DETAILED DESCRIPTION OF THE PREFERRED EMBODIMENTS
First Embodiment
[0028] A first embodiment of an airbag device applied to an
automobile side airbag device will now be described with reference
to FIGS. 1 to 7.
[0029] In the following description, the front is the direction in
which an automobile moves forward, and the rear is the direction in
which the automobile moves rearward. Using the middle portion of
the automobile in the widthwise direction (vehicle widthwise
direction) as a frame of reference, the portion of a member closer
to the middle portion will be referred to as the "vehicle inner
side," and the portion of a member farther from the middle portion
will be referred to as the "vehicle outer side." In addition, an
AM50 dummy (model corresponding to 50% of American adult males) of
World Side Impact Dummy (WorldSID) is seated on an automobile seat
in a correct posture.
[0030] As shown in FIGS. 1 and 2, an automobile seat 12 serving as
a vehicle seat is mounted in the proximity of a side wall 11 of the
automobile 10, which serves as a vehicle, at the vehicle inner side
of the side wall 11. The side wall 11 refers to an automobile
component located on the side of the automobile 10 and mainly
corresponds to a door, a pillar, or the like. For example, the side
wall 11 corresponding to a front seat is a front door, a center
pillar (B pillar), or the like. The side wall 11 corresponding to a
rear seat is a rear portion of a side door (rear door), a C pillar,
a front portion of a wheel well, a rear quarter panel, or the
like.
[0031] The automobile seat 12 includes a seat cushion 13 and a seat
back 14 that extends upright from a rear side of the seat cushion
13 toward the diagonally rear upper side. The automobile seat 12 is
arranged in the automobile 10 with the seat back 14 directed toward
the front.

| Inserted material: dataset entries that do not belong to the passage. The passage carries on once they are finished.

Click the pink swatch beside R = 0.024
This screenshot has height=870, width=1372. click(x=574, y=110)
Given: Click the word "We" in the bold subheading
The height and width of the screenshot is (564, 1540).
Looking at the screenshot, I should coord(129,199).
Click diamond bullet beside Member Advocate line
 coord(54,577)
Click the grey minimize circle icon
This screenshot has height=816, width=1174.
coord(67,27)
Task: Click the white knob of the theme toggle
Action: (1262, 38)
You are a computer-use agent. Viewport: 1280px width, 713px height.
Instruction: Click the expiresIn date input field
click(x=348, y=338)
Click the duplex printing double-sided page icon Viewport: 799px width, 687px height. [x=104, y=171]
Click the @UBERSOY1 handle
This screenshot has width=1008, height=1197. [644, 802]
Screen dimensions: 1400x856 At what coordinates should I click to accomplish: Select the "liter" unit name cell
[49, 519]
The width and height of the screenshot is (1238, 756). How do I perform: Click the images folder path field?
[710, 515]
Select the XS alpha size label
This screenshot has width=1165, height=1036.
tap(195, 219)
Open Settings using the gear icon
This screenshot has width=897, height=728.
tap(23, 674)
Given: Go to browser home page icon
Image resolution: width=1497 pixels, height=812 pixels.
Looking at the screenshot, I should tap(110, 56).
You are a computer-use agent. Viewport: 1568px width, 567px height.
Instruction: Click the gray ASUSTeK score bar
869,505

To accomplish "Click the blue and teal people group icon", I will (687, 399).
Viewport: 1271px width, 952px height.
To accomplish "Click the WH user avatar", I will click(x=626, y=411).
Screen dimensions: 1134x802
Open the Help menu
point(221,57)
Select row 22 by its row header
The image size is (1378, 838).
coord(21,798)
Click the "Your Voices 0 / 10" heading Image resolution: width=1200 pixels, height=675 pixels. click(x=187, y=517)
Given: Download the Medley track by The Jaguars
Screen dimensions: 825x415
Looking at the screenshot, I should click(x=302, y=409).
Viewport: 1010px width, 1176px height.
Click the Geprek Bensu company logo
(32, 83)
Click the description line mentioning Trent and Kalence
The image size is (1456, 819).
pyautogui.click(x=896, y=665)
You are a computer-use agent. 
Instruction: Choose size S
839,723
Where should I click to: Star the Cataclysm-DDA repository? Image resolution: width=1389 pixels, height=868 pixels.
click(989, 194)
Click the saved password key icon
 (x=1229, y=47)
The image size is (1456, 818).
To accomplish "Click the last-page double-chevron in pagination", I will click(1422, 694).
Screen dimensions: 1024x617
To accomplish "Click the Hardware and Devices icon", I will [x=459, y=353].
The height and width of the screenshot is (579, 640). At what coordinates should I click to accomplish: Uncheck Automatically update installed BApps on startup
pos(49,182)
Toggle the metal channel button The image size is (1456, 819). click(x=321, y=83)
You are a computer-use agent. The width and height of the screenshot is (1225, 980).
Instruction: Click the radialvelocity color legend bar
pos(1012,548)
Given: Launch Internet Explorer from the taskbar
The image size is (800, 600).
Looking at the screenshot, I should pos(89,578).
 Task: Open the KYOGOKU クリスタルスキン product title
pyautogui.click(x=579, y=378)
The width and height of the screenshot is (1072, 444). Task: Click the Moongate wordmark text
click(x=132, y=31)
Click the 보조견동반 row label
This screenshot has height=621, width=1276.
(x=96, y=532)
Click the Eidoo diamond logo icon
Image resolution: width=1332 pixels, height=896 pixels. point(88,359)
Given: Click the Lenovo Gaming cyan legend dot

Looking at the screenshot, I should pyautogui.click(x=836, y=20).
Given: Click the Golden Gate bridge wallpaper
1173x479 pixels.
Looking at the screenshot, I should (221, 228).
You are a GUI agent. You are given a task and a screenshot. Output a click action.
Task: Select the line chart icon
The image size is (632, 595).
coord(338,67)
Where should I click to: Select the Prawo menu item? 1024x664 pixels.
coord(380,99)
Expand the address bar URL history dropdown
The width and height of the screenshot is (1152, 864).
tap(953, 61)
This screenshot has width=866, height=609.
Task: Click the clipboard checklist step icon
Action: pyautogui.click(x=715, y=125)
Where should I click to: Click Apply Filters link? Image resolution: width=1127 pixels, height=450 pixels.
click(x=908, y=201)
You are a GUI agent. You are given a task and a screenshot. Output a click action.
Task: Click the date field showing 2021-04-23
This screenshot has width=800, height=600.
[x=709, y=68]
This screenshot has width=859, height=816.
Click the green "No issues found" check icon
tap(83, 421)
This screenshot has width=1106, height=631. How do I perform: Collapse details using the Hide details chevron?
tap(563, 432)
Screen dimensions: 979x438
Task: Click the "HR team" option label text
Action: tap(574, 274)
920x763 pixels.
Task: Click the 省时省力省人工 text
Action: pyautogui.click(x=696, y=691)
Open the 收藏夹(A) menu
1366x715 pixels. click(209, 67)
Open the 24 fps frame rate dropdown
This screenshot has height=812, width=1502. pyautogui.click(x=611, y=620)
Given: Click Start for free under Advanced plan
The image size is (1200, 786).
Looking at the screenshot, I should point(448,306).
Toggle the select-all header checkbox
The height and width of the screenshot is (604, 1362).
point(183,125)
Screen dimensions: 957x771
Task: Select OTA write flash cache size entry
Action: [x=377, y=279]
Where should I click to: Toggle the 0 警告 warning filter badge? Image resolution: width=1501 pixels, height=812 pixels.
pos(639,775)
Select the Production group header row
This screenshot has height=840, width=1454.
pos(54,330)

The widthwise direction of the automobile seat 12
installed in this manner coincides with the vehicle widthwise
direction.
[0032] The internal structure of a side portion of the seat back 14
located at the vehicle outer side will now be described.
[0033] A seat frame that forms the framework of the seat back 14 is
arranged in the seat back 14. As shown in FIG. 4, a portion of the
seat frame is located at the vehicle outer side in the seat back
14. This portion (hereinafter referred to as "side frame 15") is
formed by, for example, bending a metal plate. A seat pad 16, which
is formed from an elastic material such as urethane foam, is
arranged at a front side of the seat frame including the side frame
15. Further, a hard back board 17, which is formed from synthetic
resin or the like, is arranged at a rear side of the seat frame.
The seat pad 16 is covered with upholstery. However, the upholstery
is not shown in FIGS. 4 and 7 (described later).
[0034] In the seat pad 16, an accommodation portion 18 is arranged
in the proximity of the vehicle outer side of the side frame 15. An
airbag module ABM, which serves as a main unit of the side airbag
device, is incorporated in the accommodation portion 18.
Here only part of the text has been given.